Ces questions sont le plus fréquemment posées au ministère de l’intérieur avec 17,5%, suivi du ministère de l’éducation nationale (9%) et du ministère de l’équipement (8,6%). Ainsi, les membres de la Chambre des représentants ont adressé 8 265 questions au ministère de l’intérieur, 4 176 au ministère de l’éducation nationale et 4 079 à celui de l’équipement. Pour ce qui est des réponses, la tendance ne suit pas forcément celle des questions. C’est en effet le ministère de la santé, à qui ont été adressées 7,3% des questions, a répondu à 80% d’entre elles. Le ministère le plus sollicité, à savoir l’Intérieur, affiche quant à lui le taux de réponses le plus faible, soit 29,6%. C’est d’ailleurs ce département qui affiche le taux de réponse le plus bas. Le nombre important des questions qui lui sont adressées, et qui nécessitent donc beaucoup de temps pour leur traitement, y est certainement pour beaucoup.

 

Et voilà que l’on reparle de la réforme des questions orales ! La question ne date pas, en effet, d’aujourd’hui. Mais cette fois, plusieurs propositions sont sur la table. A commencer par la refonte de la communication de la Chambre relative à cet aspect du contrôle de l’action du gouvernement. Ainsi, il est question d’informer l’opinion publique de l’ordre du jour des questions orales avant la tenue de la séance en vue d’attirer la curiosité des citoyens et les inciter à suivre les dossiers qui les intéressent. Mais ce n’est pas suffisant. Cela doit être suivi par une refonte en profondeur du contenu des questions et du déroulement des séances. Il s’agit en ce sens de revoir la manière dont les questions sont posées. Les réponses des ministres doivent également être revues.
Pour ce qui est du contenu, il sera question de rationaliser la gestion du temps des séances des questions orales en se concentrant sur les messages clés afin de permettre la participation d’un plus grand nombre de députés.

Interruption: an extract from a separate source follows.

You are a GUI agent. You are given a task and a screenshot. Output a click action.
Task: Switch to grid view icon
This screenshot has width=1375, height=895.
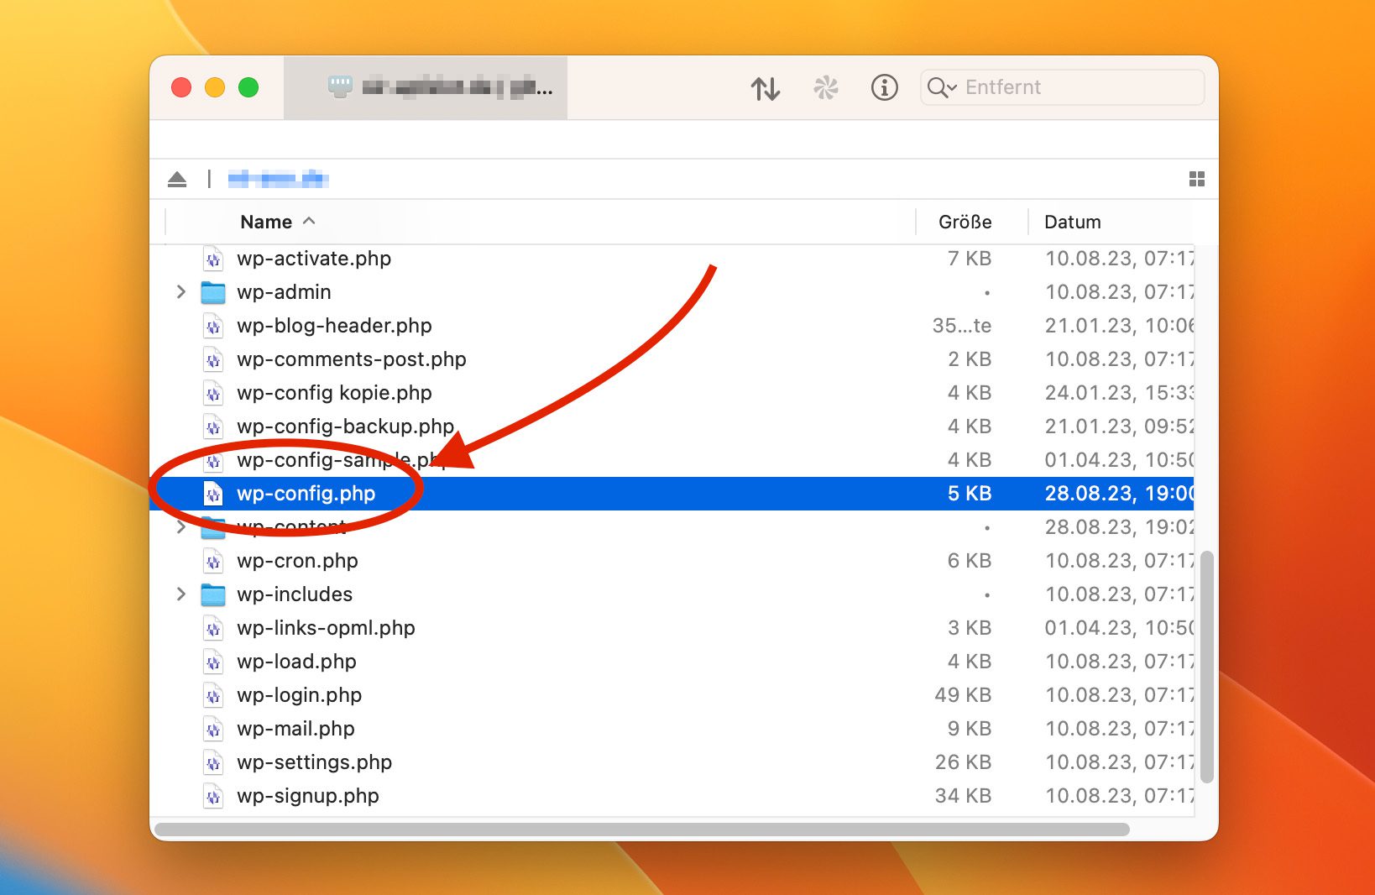coord(1196,179)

En même temps, la gestion des questions d’actualité devra également être revue. Entre autres pistes de réformes, l’instauration de «questions surprises». Ainsi et pour mettre fin à la monotonie de cette séance hebdomadaire, les ministres seront invités à répondre, en début de séance, à des questions, dont le nombre sera fixé, sans qu’il soit informé auparavant de leur objet. Cela devrait créer un peu d’ambiance, enrichir et rendre spontané l’échange entre les ministres et les députés.
Mais rien de cela n’aura d’effet s’il n’y a pas un suivi plus renforcé des engagements du gouvernement. Une séance pourrait, ainsi, être consacrée, régulièrement, à l’évaluation des promesses gouvernementales. Un outil de suivi des engagements du gouvernement a été mis en place et il est actuellement actif. Les engagements du gouvernement sont consignés sur une liste qui comprend également ceux auxquels il a répondu. Cependant, il est encore en deçà des attentes. En effet, la présidence de la Chambre des représentants a envoyé, lors de la session parlementaire de printemps, des lettres concernant l’état de 46 engagements gouvernementaux. Elle n’a reçu que 24 réponses.
Bref, d’après le président de la Chambre, Habib El Malki, «il y a un travail d’optimisation que nous devons accomplir en veillant surtout à la pertinence des questions posées et en évitant la redondance et les doublons, et en privilégiant la qualité à la quantité des questions». Pour lui, ce chantier nécessite néanmoins l’amendement du règlement intérieur.